Addressing School Discipline Disparities Through the Health Justice Framework

By Alexis Etow and Thalia González*

As an interdisciplinary legal scholar and public health attorney studying how education policies fit into the broader antiracist health equity agenda, health justice serves as both a conceptual framework for reform for legal academics and an accessible roadmap for change for policymakers and public health law professionals. Health justice functions to extend what has been previously accepted as within the health domain beyond traditional health care settings, systems, or laws. This broad applicability leaves ripe the opportunity to employ it to a broad range of health-impacting laws, policies, and systems that may not be designed or previously conceptualized as public health.

Consider, for example, school discipline and policing. Researchers and advocates have long-documented the disparate punishment and policing of Black, Indigenous, people of color (BIPOC) students compared to their white peers. For students with disabilities, especially those with intersectional identities, the risk factors and impacts of such policies are amplified. In the case of Black girls with disabilities, data shows that they experience the highest disparity for rates of referrals to law enforcement: six times more than white, non-disabled female students.

During COVID-19 and school closures, the disproportionality of these practices not only persist, but schools now employ new models of exclusion and police practices. This includes students remaining in Zoom waiting rooms during instructional time, resulting in unexcused absences, learning loss, and eventually truancy prosecution.
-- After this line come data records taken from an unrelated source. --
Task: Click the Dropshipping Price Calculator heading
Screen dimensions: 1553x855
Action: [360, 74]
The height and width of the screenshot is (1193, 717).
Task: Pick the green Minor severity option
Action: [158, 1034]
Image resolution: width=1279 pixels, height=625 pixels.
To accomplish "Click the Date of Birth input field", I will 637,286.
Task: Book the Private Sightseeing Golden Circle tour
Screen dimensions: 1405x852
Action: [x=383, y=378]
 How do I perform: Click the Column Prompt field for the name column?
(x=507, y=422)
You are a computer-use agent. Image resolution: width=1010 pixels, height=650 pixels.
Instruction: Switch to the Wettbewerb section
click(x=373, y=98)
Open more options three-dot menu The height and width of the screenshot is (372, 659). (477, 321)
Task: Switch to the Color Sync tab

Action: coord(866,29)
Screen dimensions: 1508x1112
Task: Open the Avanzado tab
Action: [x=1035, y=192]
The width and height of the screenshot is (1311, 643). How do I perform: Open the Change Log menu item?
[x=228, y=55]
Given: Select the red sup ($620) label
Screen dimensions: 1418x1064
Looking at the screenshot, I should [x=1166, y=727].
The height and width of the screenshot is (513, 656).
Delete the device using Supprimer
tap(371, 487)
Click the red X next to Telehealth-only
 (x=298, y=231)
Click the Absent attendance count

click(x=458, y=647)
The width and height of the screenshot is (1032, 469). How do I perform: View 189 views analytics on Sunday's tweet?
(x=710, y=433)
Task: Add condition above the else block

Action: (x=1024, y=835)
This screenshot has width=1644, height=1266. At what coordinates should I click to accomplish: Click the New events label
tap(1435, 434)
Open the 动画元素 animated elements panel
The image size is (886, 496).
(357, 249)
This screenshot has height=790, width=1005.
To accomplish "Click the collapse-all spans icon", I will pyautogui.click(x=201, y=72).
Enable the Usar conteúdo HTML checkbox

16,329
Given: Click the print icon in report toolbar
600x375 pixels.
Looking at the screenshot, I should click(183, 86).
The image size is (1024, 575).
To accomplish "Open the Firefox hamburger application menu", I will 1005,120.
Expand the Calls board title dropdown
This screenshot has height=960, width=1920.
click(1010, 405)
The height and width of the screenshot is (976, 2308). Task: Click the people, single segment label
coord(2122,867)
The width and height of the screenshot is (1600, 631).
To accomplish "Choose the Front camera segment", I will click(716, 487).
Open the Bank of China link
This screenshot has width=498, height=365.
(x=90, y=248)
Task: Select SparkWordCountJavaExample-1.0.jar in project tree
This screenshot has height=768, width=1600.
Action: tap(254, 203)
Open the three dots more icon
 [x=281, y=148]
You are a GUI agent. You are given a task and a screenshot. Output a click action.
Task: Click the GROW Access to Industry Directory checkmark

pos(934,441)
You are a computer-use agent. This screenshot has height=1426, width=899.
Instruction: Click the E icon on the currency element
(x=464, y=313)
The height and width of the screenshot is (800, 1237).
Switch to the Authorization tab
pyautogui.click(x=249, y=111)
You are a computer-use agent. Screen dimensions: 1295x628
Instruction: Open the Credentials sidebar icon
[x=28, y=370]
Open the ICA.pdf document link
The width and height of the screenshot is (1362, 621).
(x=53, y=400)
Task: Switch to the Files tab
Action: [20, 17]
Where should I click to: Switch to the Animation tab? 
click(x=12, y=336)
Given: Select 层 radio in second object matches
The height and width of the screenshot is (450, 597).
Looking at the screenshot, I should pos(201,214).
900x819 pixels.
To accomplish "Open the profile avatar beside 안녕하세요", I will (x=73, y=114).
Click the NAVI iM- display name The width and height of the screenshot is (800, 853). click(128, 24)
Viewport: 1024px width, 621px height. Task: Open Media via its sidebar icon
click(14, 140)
Despite evidence of the significant co-influential nature of health and education and specific health-harming effects of school discipline and policing — e.g., negative effect on students’ mental health, diminished health protective factors, disrupted educational attainment, threat to safety and wellbeing, and increased risk for justice system involvement — public health has been largely underemphasized in reform efforts and overlooked by the health law community. This is where a health justice approach is critical: it knits together and affirms that health and public health law professionals have key roles to play in education policy, law, and practice. It also places the health-harming effects of school discipline and policing squarely in the domain of public health law and prioritizes legal and policy responses with health equity at the forefront.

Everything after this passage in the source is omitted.